Técnicos da Caixa Econômica Federal devem atuar no mapeamento de áreas destruídas, avaliação de moradias comprometidas e elaboração de propostas para recuperação de infraestrutura urbana.
A participação da Caixa tem peso simbólico e técnico. O banco acumulou experiência em programas de reconstrução após tragédias climáticas no Brasil, especialmente durante as enchentes que devastaram o Rio Grande do Sul, e já manteve cooperação habitacional com a Venezuela em governos anteriores.
Segundo integrantes da missão, o apoio brasileiro poderá incluir:
• diagnóstico de áreas de risco;
• planejamento de conjuntos habitacionais;
• recuperação de equipamentos públicos;
• apoio à reconstrução de infraestrutura urbana; e
• cooperação técnica entre órgãos de ambos os países.
VOOS HUMANITÁRIOS
Desde o início da operação, o Brasil enviou sucessivos voos de ajuda humanitária à Venezuela.
A ação mobilizou equipes de busca e resgate da Força Aérea Brasileira, bombeiros de São Paulo, Minas Gerais e Paraná, cães farejadores, especialistas da Defesa Civil e técnicos da Anatel.
Nesta terça-feira, foi despachado o quinto voo, que partiu da Base Aérea do Galeão com militares e equipamentos destinados à ampliação do hospital de campanha brasileiro instalado em La Guaira.

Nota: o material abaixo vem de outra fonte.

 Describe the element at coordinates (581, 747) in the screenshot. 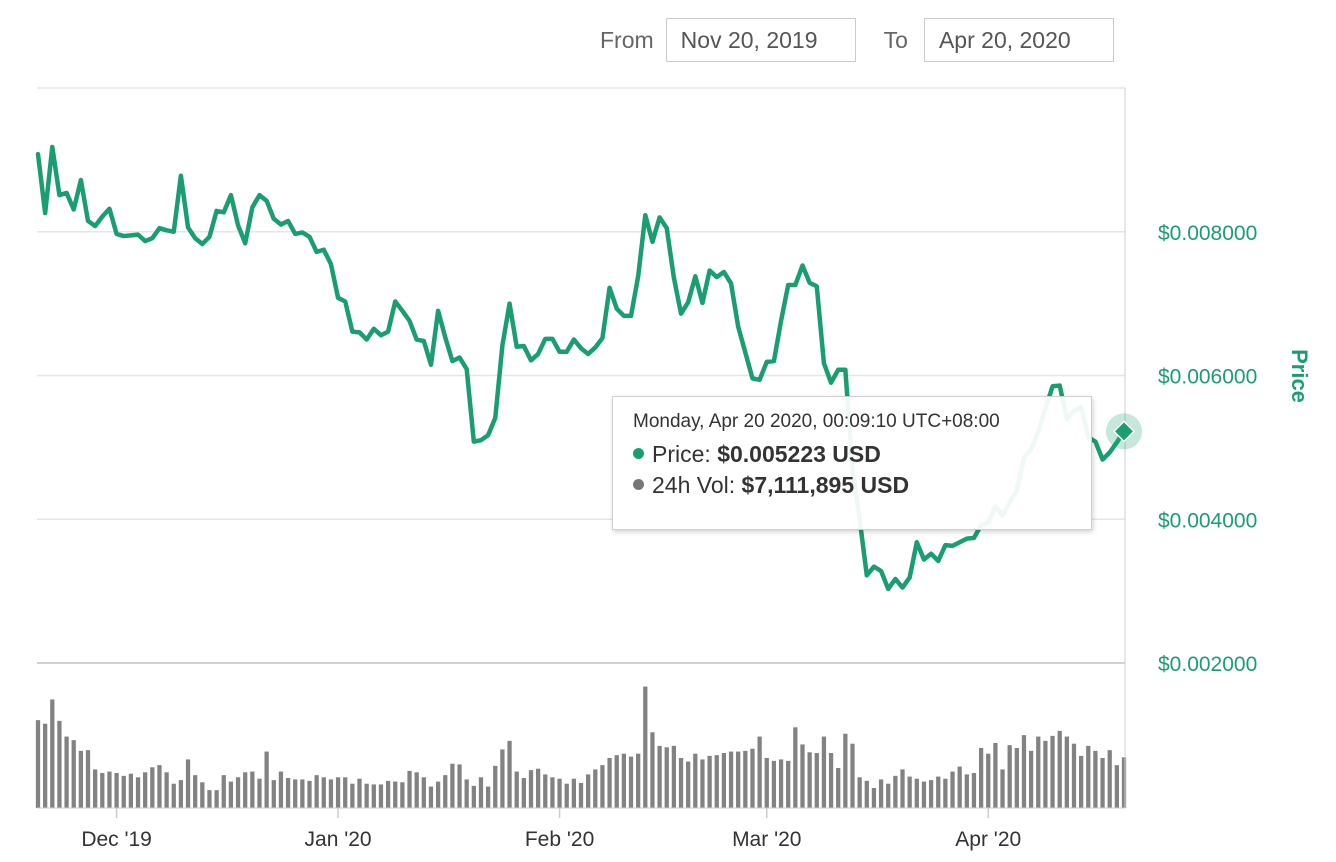

I see `volume-bars` at that location. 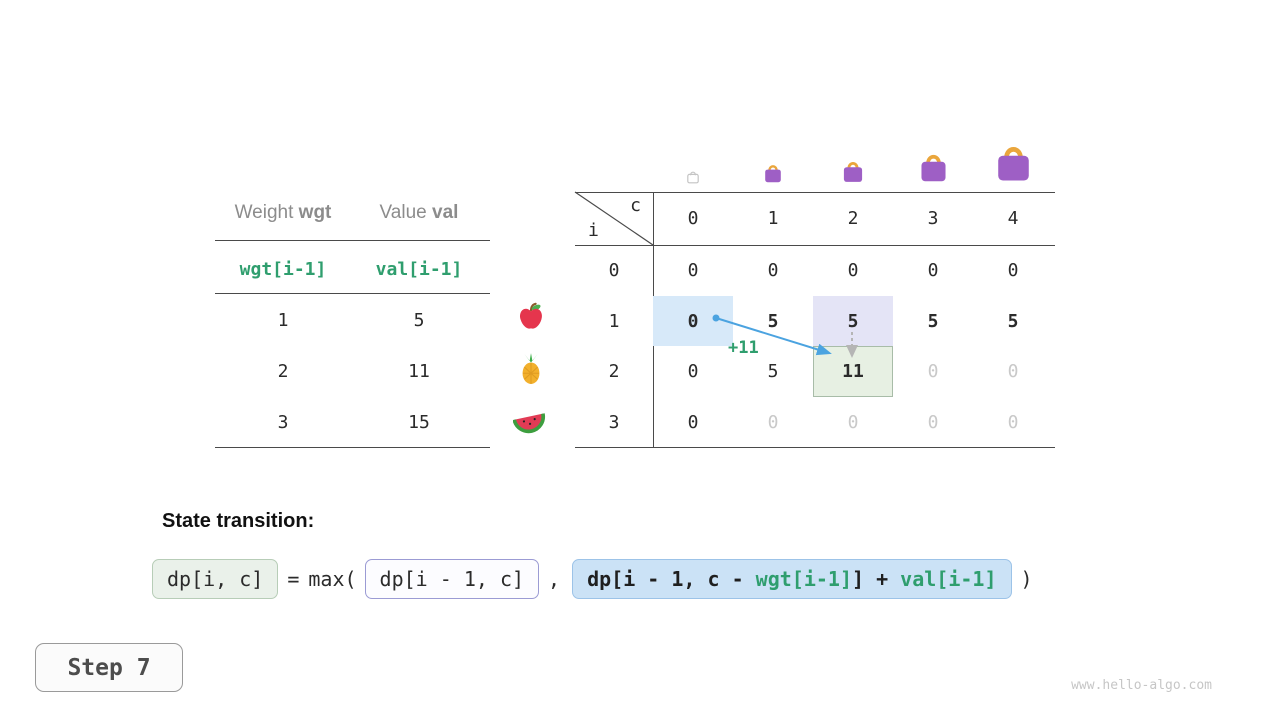 What do you see at coordinates (594, 230) in the screenshot?
I see `corner-row-label: i` at bounding box center [594, 230].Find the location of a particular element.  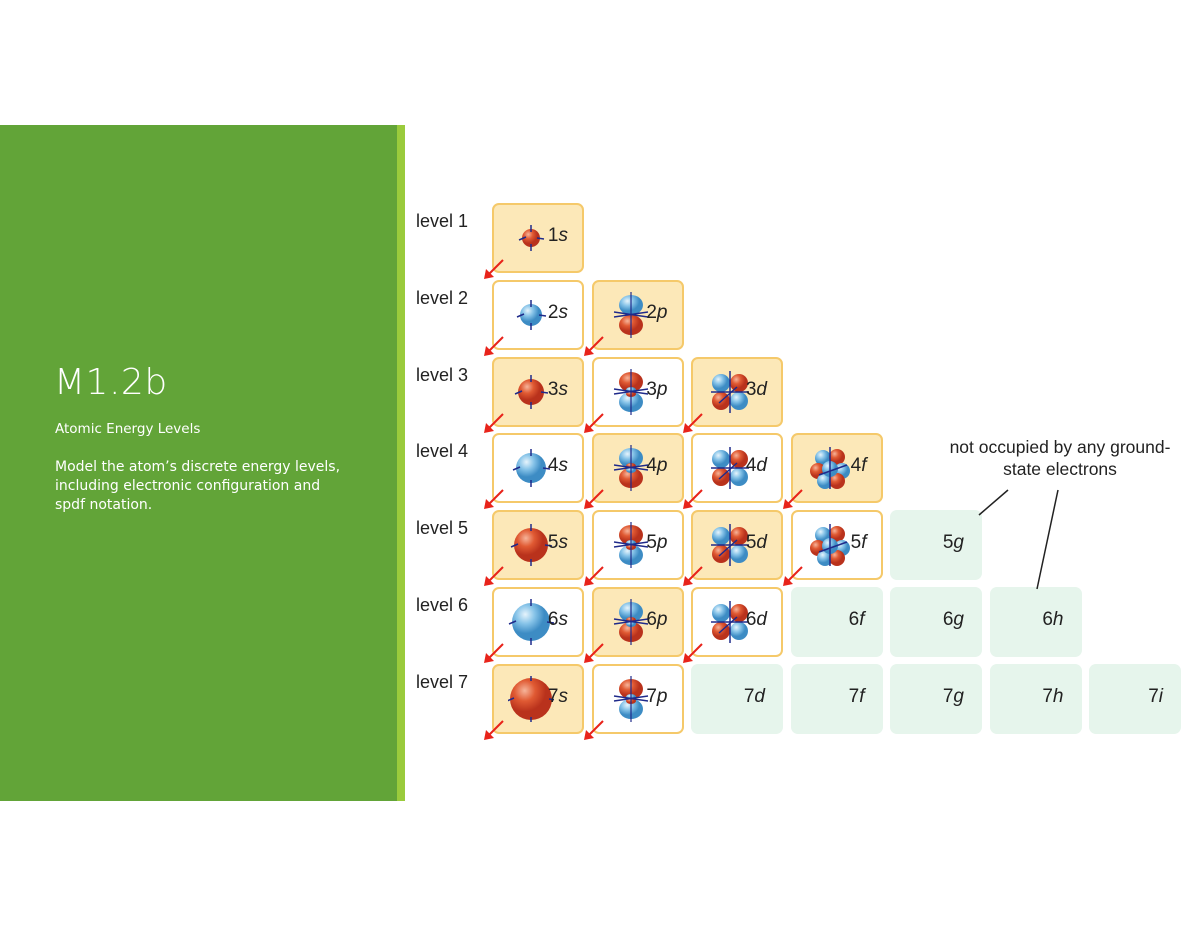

As operações incluem:
• resgate urbano;
• atendimento médico emergencial;
• apoio logístico;
• comunicações de emergência; e
• distribuição de mantimentos.
TRAGÉDIA MOBILIZA COMUNIDADE INTERNACIONAL
O desastre venezuelano desencadeou ampla mobilização internacional. Segundo autoridades locais, 32 países enviaram ajuda, incluindo equipes de resgate, suprimentos e cerca de 400 cães farejadores.

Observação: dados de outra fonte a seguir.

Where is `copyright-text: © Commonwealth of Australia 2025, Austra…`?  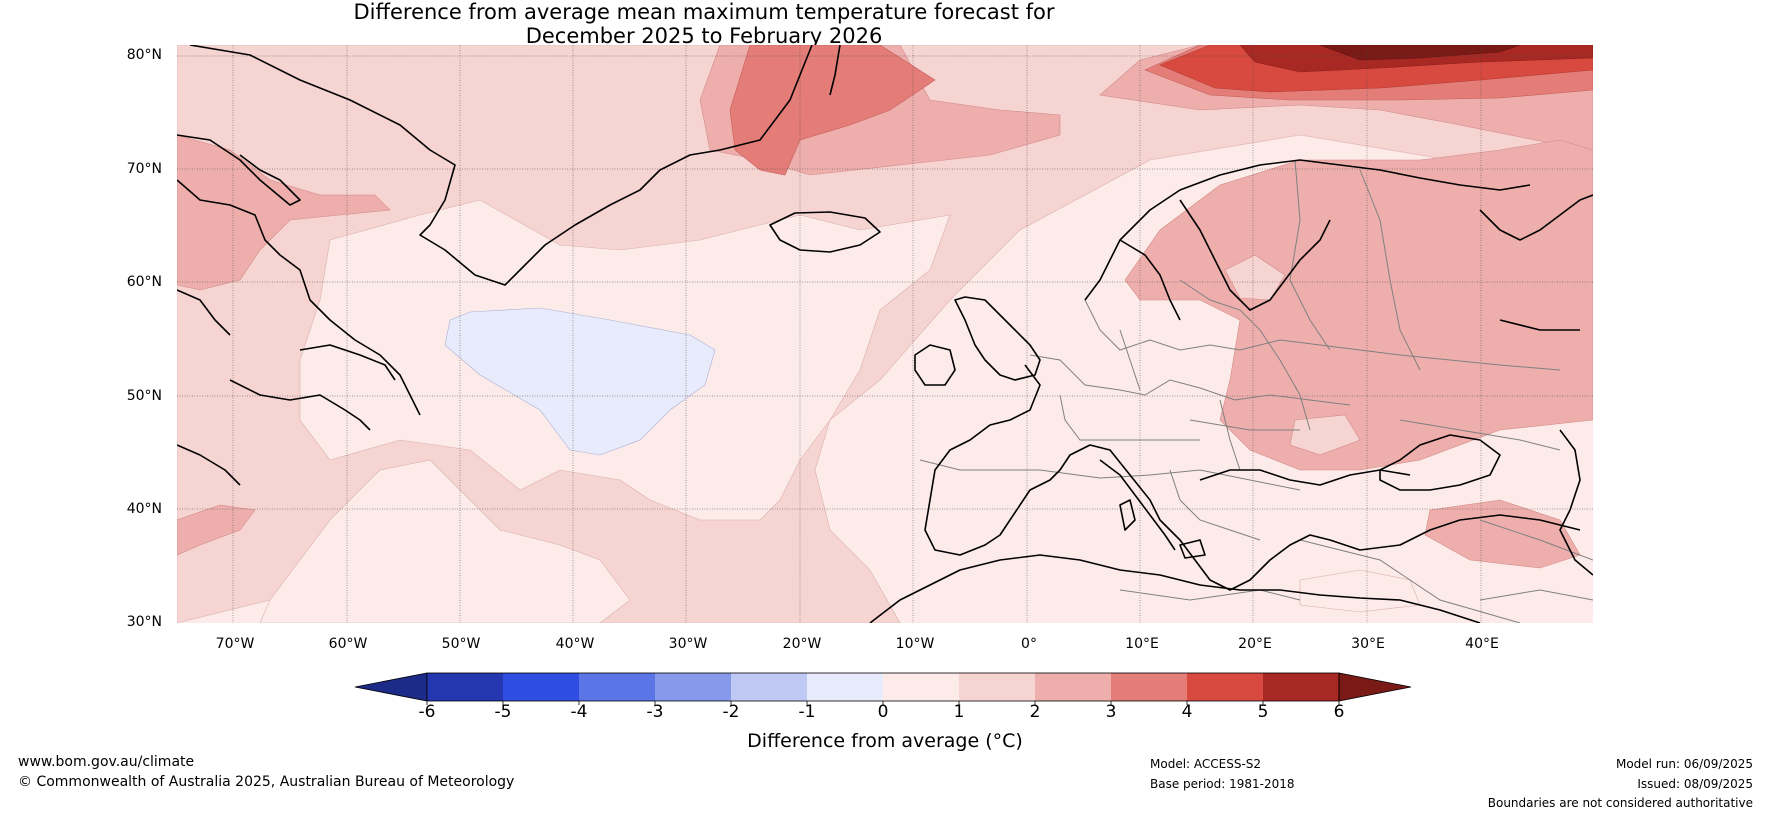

A região de La Guaira concentra parte significativa da destruição. Edifícios residenciais e comerciais sofreram colapsos estruturais, enquanto áreas do Aeroporto Internacional Simón Bolívar ainda operam parcialmente após os danos provocados pelos tremores.

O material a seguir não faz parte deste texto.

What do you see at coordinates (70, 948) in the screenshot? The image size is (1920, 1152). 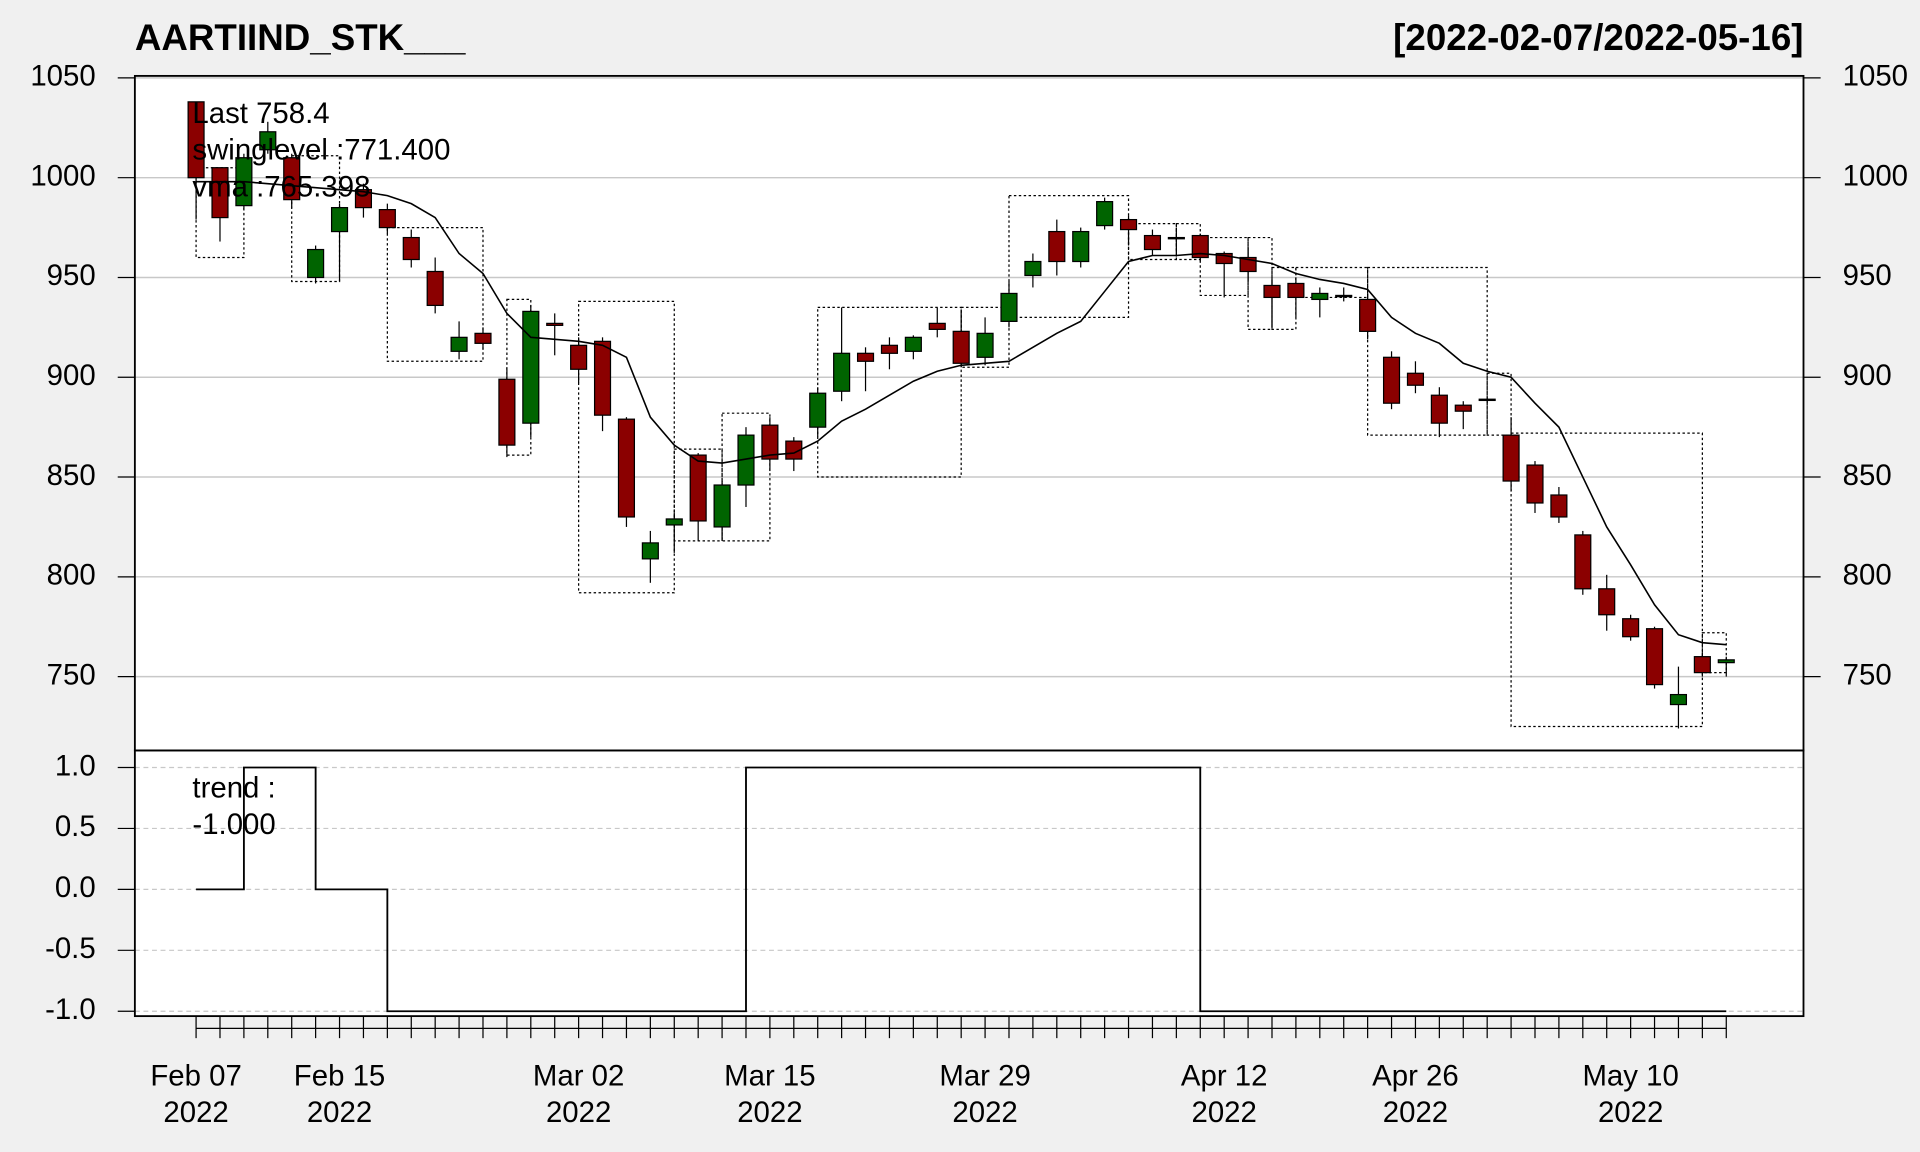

As estimativas divulgadas por autoridades e veículos locais apontam milhares de mortos — 1.450 até o momento — e incontáveis desaparecidos, o que transforma a reconstrução em um dos maiores desafios humanitários recentes da América do Sul.
São também 3.150 feridos registrados em hospitais de La Guaira de 7 estados que sofreram algum dano.
MAIS QUE AJUDA EMERGENCIAL
O governo Lula busca consolidar a agenda de cooperação regional baseada em assistência humanitária e recuperação econômica, num momento em que Caracas tenta reorganizar suas instituições após meses de instabilidade.
A reunião de Múcio com Delcy Rodríguez sinaliza que Brasília pretende ir além do socorro imediato. A estratégia em discussão envolve participação brasileira em projetos de médio e longo prazo orientados à recuperação de cidades, moradias e serviços públicos essenciais.
Na prática, a operação marca mudança de escala na atuação brasileira: do envio de equipes de emergência para a construção de parceria de reconstrução, com participação de órgãos federais, instituições financeiras públicas e especialistas em habitação e infraestrutura.